Fast charging method based on estimation of ion concentrations using a reduced order of Electrochemical Thermal Model for lithium ion polymer battery

Comparably long charging time for battery of electric and hybrid vehicles is one of barriers for massive commercialization of the vehicles. Typical charging methods are by a constant current (CC) with constant voltage (CV), pulsed or tapered current. Theoretically, the charging time can be reduced by increased amplitude of the charging current, which, however, accelerate degradation of cells and reduces the lifespan. The relationship between the charging current and the degradation has not been well understood. Studies on ion transport and chemical reactions using a computational model developed in our laboratory reveal that a high charging current causes excessive ions at the surface of electrode particles because of slow diffusion process of ions in the solid electrodes. The excessive lithium ions react with electrons and form a thin layer, called Lithium plating that is irreversible. The Lithium plating not only reduces ion conductivities, but also contributes growth of dendrites and potentially internal short circuit.
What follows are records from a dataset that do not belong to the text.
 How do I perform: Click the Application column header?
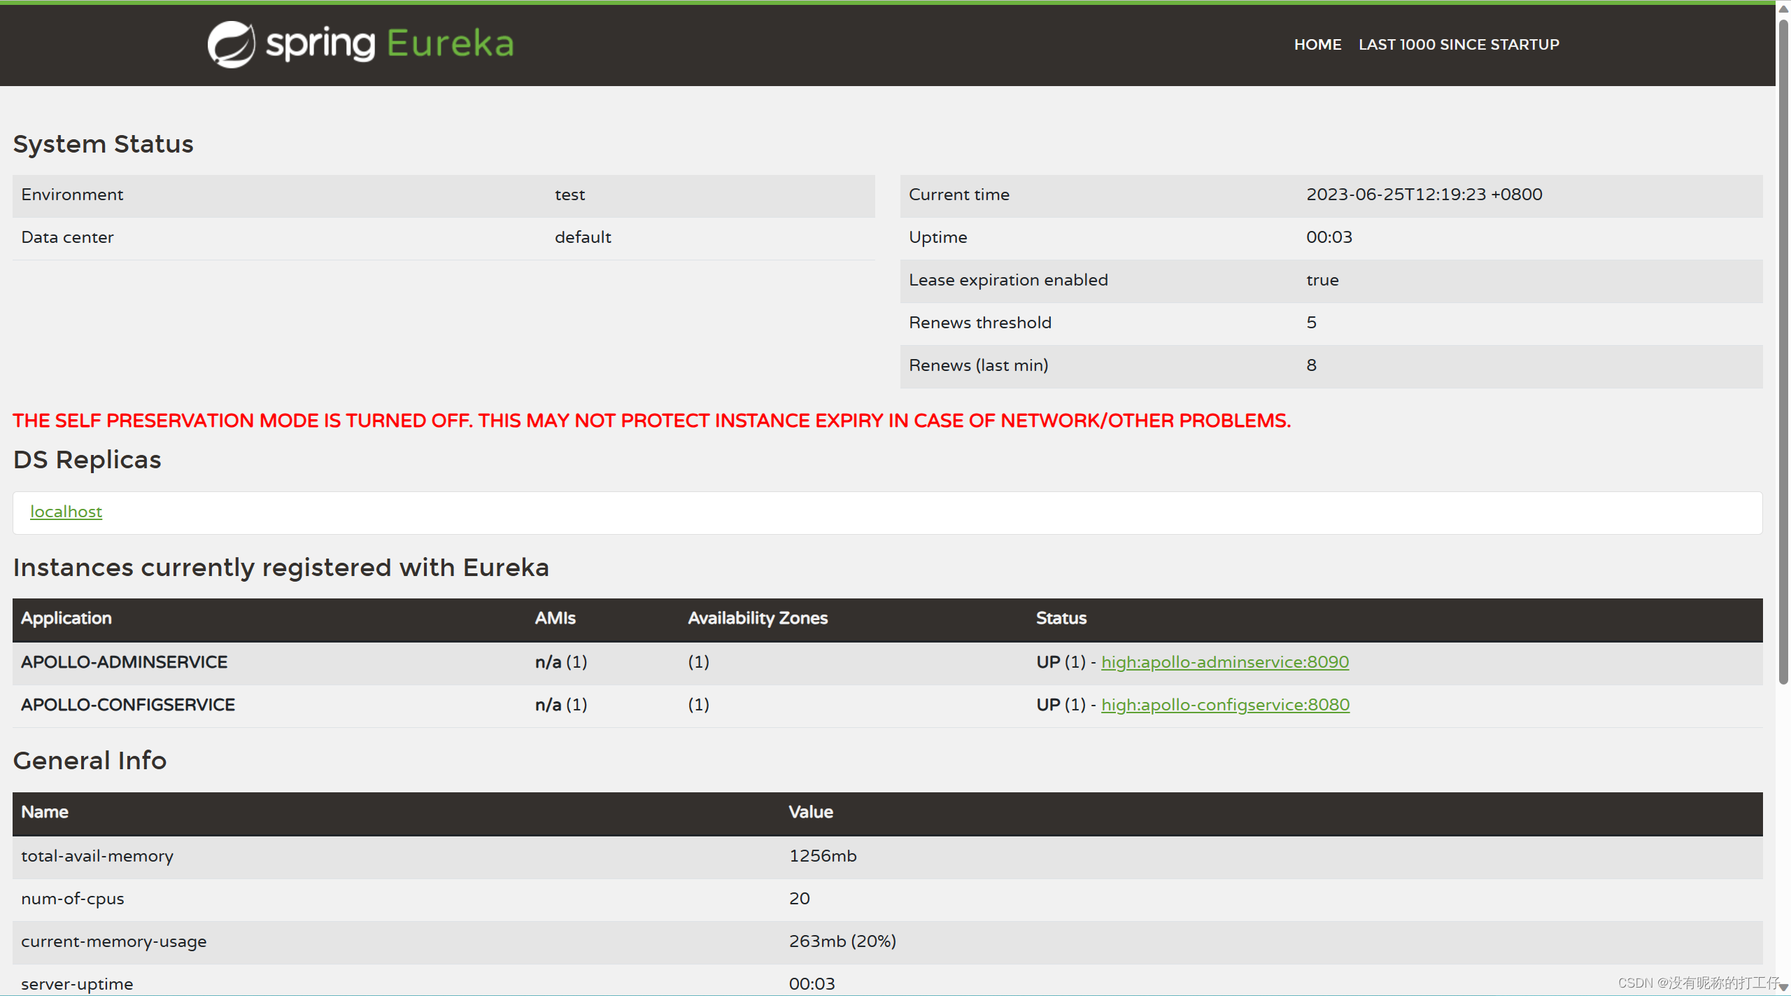point(66,618)
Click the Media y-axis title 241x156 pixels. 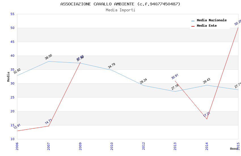click(x=9, y=77)
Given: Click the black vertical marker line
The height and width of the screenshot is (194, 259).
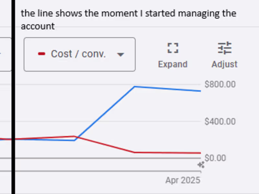Looking at the screenshot, I should click(13, 97).
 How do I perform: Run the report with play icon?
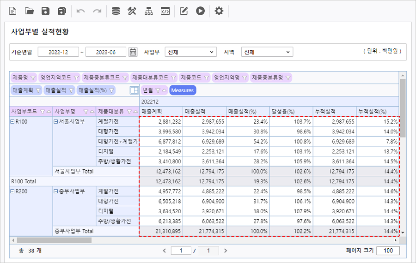click(x=200, y=11)
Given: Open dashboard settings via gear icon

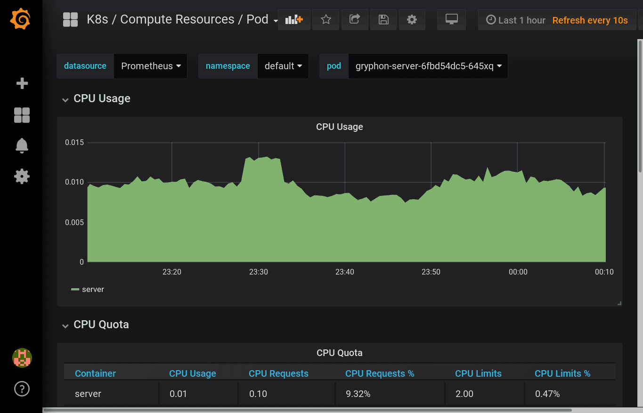Looking at the screenshot, I should 412,19.
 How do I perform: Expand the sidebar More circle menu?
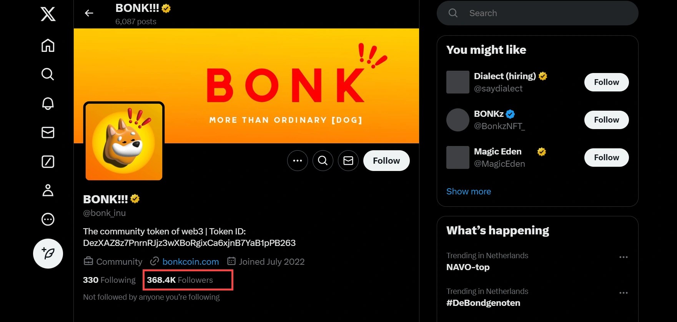pos(48,219)
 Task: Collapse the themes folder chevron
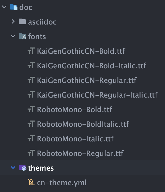point(13,168)
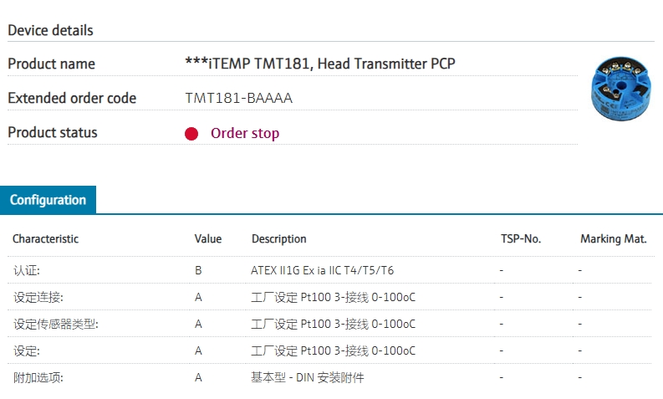Click the Device details heading

[50, 30]
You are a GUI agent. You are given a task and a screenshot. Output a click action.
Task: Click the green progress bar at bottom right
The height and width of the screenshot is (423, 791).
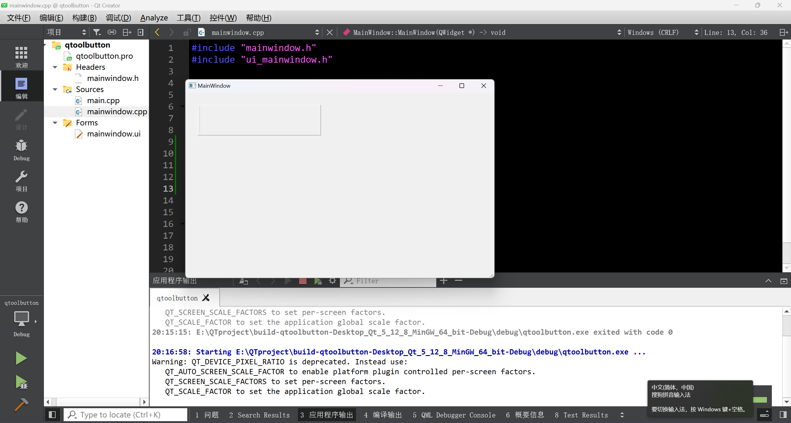761,400
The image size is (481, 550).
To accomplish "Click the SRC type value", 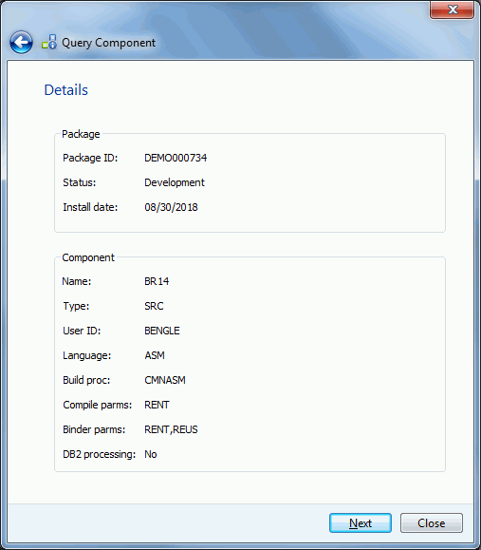I will [154, 306].
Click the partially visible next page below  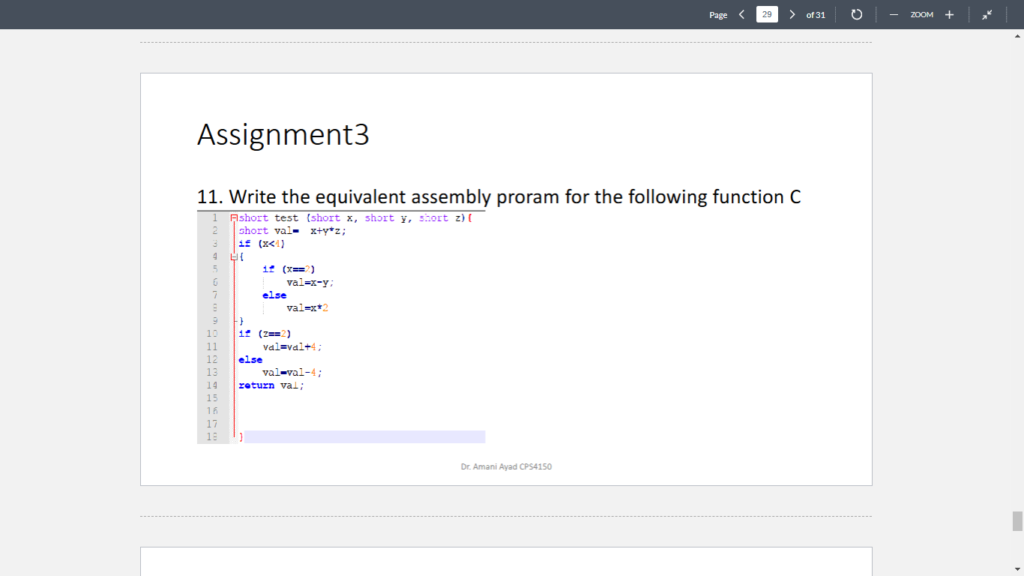(x=506, y=561)
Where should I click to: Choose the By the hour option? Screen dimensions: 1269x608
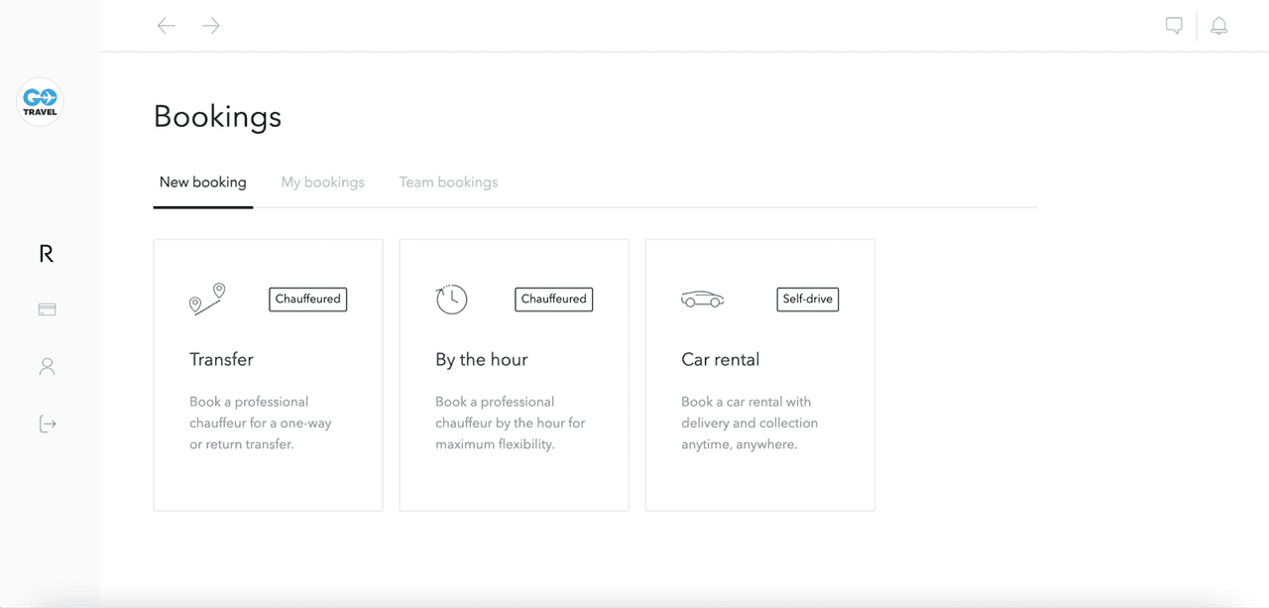[x=482, y=359]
In this paper, a new charging algorithm is proposed that is based on an electrochemical and thermal model, which order is drastically reduced in order to facilitate a real time operation. The model, called Reduced Order of Electrochemical Thermal Model (ROM), is completely validated with a pouch type of Lithium polymer battery and used to dynamically estimate ion concentration at the surface of particles. Based on the estimated ion concentration, a new control algorithm is derived that allows for determination of amplitude and duration of the charging current. The ROM performs at least ten fold faster in calculations than the original full order model. The simulation and experimental results show that the charging time can be reduced to 60-70% of that of the classical CC/CV charging by preventing excessive ions and slowing down degradation of cell capacity losses.